One of their friends was dating a boy. They had been texting, talking, flirting, etc. Yet these friends felt he was treating her wrong. He toyed with her emotions and flirted with other girls as well. He had been stringing her along and felt no remorse for it. The thing of it was though, this girl didn’t see it. She was blinded by his charm and magnetic demeanor.
But their friend was still blind to the truth.
These girls came in saying “I’m done. I can no longer give her advice. I will love her, but I just can’t. She’s not listening when she asks for help.”
I’ve seen this friend at lunch. She is morose, lethargic, and overall not her normal self.
This drama made me indignant. How DARE this boy treat her this way. This sweet, precious daughter of God was being thrown around like she was a piece of trash. She’s being strung along as if she is the least important thing in this world to him, except for when it is convenient for him.
And then, I stopped.
I stopped, and my jaw dropped open. This 8th grade drama…is a direct parallel to my life right now.
I know you’re hoping that I’ll say I’m one of the friends advising the ignorant girl in this situation. That I have pride in myself and how others treat me. That I clearly see that the boy, yes I said boy, is clearly not interested in anything more than having a convenient girl at his side.
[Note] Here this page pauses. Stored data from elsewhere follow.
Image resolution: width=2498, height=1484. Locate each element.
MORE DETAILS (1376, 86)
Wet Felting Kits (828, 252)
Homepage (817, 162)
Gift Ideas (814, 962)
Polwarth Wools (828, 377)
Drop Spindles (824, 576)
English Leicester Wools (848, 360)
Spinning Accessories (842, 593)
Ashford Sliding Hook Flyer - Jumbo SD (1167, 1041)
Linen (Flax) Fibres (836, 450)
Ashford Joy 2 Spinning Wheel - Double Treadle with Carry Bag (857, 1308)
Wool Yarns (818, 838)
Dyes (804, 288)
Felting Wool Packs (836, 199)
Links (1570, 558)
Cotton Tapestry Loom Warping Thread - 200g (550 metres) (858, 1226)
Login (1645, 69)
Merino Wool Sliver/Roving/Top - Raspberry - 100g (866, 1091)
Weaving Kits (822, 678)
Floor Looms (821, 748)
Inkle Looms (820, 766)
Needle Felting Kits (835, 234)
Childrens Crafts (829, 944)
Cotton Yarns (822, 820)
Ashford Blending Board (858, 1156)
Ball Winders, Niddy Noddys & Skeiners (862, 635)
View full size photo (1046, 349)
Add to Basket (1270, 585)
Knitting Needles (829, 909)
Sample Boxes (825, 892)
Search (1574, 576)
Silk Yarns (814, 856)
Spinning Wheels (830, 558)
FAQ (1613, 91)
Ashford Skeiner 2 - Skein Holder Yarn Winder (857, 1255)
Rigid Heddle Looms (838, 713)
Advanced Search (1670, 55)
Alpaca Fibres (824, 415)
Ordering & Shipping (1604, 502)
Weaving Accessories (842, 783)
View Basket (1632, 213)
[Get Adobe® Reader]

Yet…you would be wrong. I am the girl. I am the pathetic girl hoping for more. The girl that comes up with excuses about his character when I should be overflowing with compliments about him. The girl that has to hide certain qualities of the relationship, and I use that term loosely, because it would be shameful for others to know. The girl that KNOWS deep down that she deserves more, but just has a hard time accepting it.
Yet as women, I feel like we many times have a hard time seeing what “bad” is for us. He doesn’t beat me, or cuss at me, or really even treat me “bad” at all. He compliments me, spends time with me, pays for things if we go out, and we just click.
…but that doesn’t mean he’s treating you “good.”
So as a fellow girl, a little farther along in life, who is still struggling, here is my advice to the “girl”:
You, my dear girl, are a treasure. You are something to be valued. You deserve God’s best for you. No matter what you have done, or where you have been, you will always deserve His best. He has nothing less to give you. We sometimes accept things that are less, it’s hard not too. It is in our human nature, as a woman, to think we don’t deserve more. We as women many times scramble for the least amount of attention that is thrown our way. But let me tell you dear girl, you deserve much, much more than a scrap of attention. You deserve the full blown attention of a man that puts God above all else, and then seeks your heart for the rest of his life. So my advice to you, and to myself, (the advice that I have heard all my life), is to not settle for less. Take your heart off your sleeve and have some dignity.
And now, a note to the friends:
Sweet, sweet friends. Stay where you are. She is frustrating, troublesome, vexing, and worth it. When all said and done, she will thank you with all her heart. You will never know a truer friend than her. Right now she is clearly not guarding her heart, and needs you to. Stay with it, stick by her side. You are needed.